For the past few years, Bella and Knight have worked with hospitals through Animals Brighten Lives Everywhere, or ABLEPaws, an Arkansas nonprofit that organizes teams of volunteers across the state to bring pets into hospitals. Every first Saturday of the month, Bella and Knight make the trip from Searcy to Little Rock to visit with patients at Arkansas Children’s Hospital. They make the trip again every fourth Tuesday of the month to visit the antepartum ward for high-risk pregnancies.

After working as a medical assistant at a women’s clinic in Searcy for more than 14 years, Knight said she is very comfortable visiting with patients. Knight uses her own life experiences and a shared love of animals to help patients feel at ease.

“It’s different when you have an animal come in,” Knight said. “Doctors at Children’s will even use a visit with the dog as an incentive, saying, ‘If you work really hard in physical therapy, you can visit with the dog.’”

When she brings Bella to Children’s Hospital, the two typically set up residence in a communal playroom, where kids can take turns brushing and petting Bella as she sits on her trademark red bathmat.

“The red rug is a safe place for her,” Knight said. “Hospital floors can be cold and slick, and on the rug, she knows she’s not going to slide.”

The red rug, and the bag Knight carries it in, also signal to Bella that it’s time to go to work.

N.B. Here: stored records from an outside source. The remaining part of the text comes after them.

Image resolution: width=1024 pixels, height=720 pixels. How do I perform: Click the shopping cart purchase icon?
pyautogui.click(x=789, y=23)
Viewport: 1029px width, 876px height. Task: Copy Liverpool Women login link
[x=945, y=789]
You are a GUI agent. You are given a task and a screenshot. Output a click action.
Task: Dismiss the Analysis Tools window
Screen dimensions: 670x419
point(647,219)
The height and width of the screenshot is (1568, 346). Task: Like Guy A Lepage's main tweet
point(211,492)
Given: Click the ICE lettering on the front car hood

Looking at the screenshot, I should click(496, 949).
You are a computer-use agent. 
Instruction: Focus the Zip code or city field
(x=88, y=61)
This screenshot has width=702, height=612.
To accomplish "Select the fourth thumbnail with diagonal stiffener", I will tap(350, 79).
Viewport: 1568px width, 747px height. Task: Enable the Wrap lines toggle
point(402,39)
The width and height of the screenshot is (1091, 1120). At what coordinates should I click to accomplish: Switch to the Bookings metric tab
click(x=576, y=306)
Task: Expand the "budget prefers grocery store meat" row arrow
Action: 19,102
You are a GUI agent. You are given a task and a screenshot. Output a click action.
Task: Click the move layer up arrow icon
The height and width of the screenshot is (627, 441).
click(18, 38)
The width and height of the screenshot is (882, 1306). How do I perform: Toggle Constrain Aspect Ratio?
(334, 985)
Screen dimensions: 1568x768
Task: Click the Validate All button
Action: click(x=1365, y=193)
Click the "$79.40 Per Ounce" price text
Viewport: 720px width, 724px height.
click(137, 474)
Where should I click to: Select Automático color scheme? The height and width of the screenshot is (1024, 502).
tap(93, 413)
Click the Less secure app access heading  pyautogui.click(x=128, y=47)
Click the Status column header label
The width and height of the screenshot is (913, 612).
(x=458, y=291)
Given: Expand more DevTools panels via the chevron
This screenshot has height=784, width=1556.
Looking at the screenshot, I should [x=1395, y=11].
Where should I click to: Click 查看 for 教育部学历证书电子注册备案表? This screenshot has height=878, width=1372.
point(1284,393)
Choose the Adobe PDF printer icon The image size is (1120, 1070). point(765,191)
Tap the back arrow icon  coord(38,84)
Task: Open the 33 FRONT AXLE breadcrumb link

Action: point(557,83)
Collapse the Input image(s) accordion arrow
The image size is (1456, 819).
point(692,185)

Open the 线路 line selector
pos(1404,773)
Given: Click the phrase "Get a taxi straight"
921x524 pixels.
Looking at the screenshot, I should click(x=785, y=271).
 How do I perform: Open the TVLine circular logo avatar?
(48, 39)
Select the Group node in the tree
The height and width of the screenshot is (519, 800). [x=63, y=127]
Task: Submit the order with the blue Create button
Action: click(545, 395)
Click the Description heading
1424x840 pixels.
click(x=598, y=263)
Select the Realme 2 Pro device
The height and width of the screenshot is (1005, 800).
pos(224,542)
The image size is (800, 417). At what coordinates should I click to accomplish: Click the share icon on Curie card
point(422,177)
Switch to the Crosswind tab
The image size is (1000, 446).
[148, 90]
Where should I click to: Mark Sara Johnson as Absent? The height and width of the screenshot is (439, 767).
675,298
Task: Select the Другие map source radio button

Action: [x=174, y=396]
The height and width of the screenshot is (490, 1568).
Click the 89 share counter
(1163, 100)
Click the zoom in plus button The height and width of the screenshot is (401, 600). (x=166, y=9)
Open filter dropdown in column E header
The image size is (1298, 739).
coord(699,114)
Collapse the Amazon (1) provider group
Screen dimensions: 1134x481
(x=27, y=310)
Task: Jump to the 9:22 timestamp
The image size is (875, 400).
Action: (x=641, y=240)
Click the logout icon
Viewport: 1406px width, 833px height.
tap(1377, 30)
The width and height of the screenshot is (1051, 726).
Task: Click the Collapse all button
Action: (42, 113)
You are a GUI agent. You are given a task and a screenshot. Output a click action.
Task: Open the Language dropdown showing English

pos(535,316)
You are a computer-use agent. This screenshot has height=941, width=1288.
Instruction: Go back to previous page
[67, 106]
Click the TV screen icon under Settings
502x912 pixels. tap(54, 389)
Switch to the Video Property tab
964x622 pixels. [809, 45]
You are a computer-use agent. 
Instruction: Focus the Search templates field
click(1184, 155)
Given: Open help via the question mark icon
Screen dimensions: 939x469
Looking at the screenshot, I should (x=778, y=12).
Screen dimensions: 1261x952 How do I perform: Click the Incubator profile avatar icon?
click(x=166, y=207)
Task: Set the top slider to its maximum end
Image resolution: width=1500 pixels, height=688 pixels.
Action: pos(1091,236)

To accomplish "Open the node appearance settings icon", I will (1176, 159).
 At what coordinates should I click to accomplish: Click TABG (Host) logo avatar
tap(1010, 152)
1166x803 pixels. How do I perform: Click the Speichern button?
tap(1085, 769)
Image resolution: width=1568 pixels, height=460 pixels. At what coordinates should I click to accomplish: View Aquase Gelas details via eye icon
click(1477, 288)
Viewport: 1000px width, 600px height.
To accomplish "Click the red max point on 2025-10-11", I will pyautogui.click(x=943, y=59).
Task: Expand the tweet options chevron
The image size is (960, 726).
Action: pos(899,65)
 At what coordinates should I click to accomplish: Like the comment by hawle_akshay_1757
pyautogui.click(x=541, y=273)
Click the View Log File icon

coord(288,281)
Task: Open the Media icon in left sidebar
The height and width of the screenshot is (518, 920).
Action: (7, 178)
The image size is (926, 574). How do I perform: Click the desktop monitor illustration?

At home, Bella relaxes and plays with Knight’s four other dogs.

But when Bella sees Knight bring out the work bag, “she won’t leave,” Knight said.

“When she sees us pulling up into the hospital parking lots, she knows exactly where we’re going.”

Whether it’s a group setting, a bedside visit or spending time with patients’ families in an ICU waiting room, Knight said the influence Bella has on the people they visit is obvious.

“People will talk about the dogs they have at home and how much they miss them,” Knight said. “Blood pressures drop; stress levels drop.”

Knight remembers several times that patients have cried when Bella has come into their room. Once, Bella sat near a young girl who was so sick she couldn’t stop throwing up.

“Bella sat there and wouldn’t move her head off that little girl’s leg the whole time,” Knight said.

After many months visiting hospitals, Knight said, there is very little that bothers Bella when they’re working. Though she sometimes gets upset when Knight tries to touch her paws at home, Bella doesn’t mind when small patients at Children’s touch them.

“Bella knows when it’s time to work, and her whole demeanor changes,” Knight said.

ABLEPaws volunteers work with hospitals across the state, and Knight said there are nearly always more requests for visits than there are volunteers. She encourages people interested in training their dog to be a therapy dog to get more information from Pet Partners.

“The best part of this is knowing that we’re probably leaving more joy than we’re taking with us,” Knight said. “I’ve had a lot of hobbies in my life, but this is the most addicting and rewarding.”